Pierre Gramegna, pictured, is Luxembourg's finance minister and a member of the DP
Photo: Marion Dessard / Archives
The Luxembourg fund industry is a success story like no other. With nearly €4,500 billion in assets under management, Luxembourg is today the leading investment fund centre in Europe and the second in the world.
It holds a 60% market share of cross-border fund distribution worldwide and asset managers from 67 countries rely on Luxembourg funds to reach global investors. 98 of the top 100 asset managers in Europe are based in Luxembourg. These figures speak for themselves and convincingly illustrate what has been achieved over the last 30 years. Providing the necessary toolbox and right expertise to set up, manage and distribute funds across multiple markets and serving investors across the globe, Luxembourg plays a central role in the value chain of the global fund industry.
A challenged sector
The sector has witnessed several major transformations in the past and is facing a number of challenges in the current environment. One ongoing source of uncertainty that has kept the asset management industry busy these past few years has been Brexit. Luxembourg did not wish for Brexit and regrets seeing the UK leave the European Union. However, Brexit has also been a “real-life test” of the attractiveness of Luxembourg’s fund centre. More than half of the 60 firms relocating activities or strengthening existing operations in Luxembourg as a result of Brexit are from the asset management industry.

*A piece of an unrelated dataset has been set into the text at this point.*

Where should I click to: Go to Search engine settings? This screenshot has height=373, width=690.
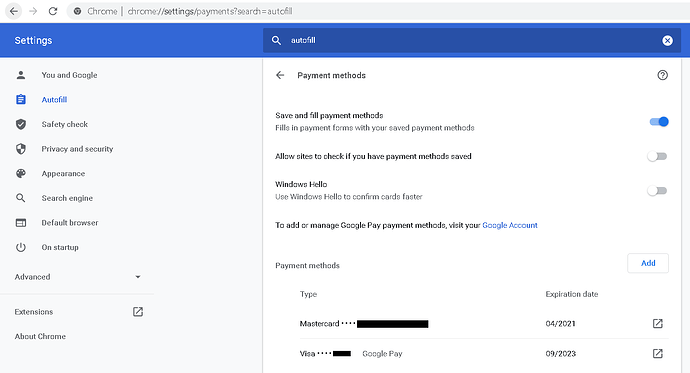coord(67,198)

Irrespective of Brexit, the further completion and development of the EU single market in financial services should be a priority. Thanks to UCITS, Europe has provided an important blueprint for global cross-border fund distribution. Recent regulatory projects like the Pan-European Personal Pension Product (PEPP) and the Capital Markets Union will provide new opportunities for the asset management industry by further breaking down cross-border barriers, while offering more choice to savers and investors.
The industry is also witnessing a generational shift, with tech-savvy Millennials who want more say in how and where their money is invested. Artificial intelligence and automation, the rise of digital assets, and the tokenisation of the economy are game changers. These innovations have the capacity to fundamentally transform the asset management industry’s current value chains, including of course fund distribution. It is therefore a government priority to provide the right environment allowing the fund industry to adapt and ideally stay ahead of the curve.

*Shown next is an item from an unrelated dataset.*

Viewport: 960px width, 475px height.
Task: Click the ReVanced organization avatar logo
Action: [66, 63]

The LHoFT, launched as a public-private partnership less than two years ago, has become a key pillar in the development of Luxembourg’s FinTech ecosystem and importantly in bringing together the financial industry and tech innovators, notably in the field of RegTech and FundTech, to help drive innovation in the asset management industry.
The adoption of legislation to specifically allow the use of blockchain or distributed ledger technology in the transfer and distribution of securities is another example of the government’s commitment to encourage innovation in the financial industry and the fund industry more specifically. The new law will provide additional clarity and legal certainty allowing the industry to develop future solutions. This was a first step, and the government is committed to go further.
The most pressing global challenge, however, is undoubtedly climate change. Already home to the largest share of Europe’s responsible investment funds and the world’s leading listing centre for green bonds, Luxembourg is not only uniquely positioned to help drive the global fight against climate change, but also to become a leader and first mover in developing new sustainable fund products based on a Europe-wide taxonomy of environmentally sustainable activities.
The government is here not only building on the solid foundations that have been laid over the past years: be it the climate finance platform with the EIB,Climate Finance Accelerator, dedicated fund labels or the launch of the Luxembourg Green Exchange, the first platform of its kind in the world.
The government has proactively engaged and strategically collaborated with the United Nations Environment Programme to design a Luxembourg Sustainable Finance Roadmap laying out a vision and key recommendations on how to consolidate Luxembourg as a centre for sustainable finance. The next step will be the launch of a national Sustainable Finance Initiative to develop and implement a national sustainable finance strategy.
The challenges are manifold, but I am confident that by building on the strong dialogue and cooperation between the government and the fund centre community, Luxembourg will be able to continue this unique success story.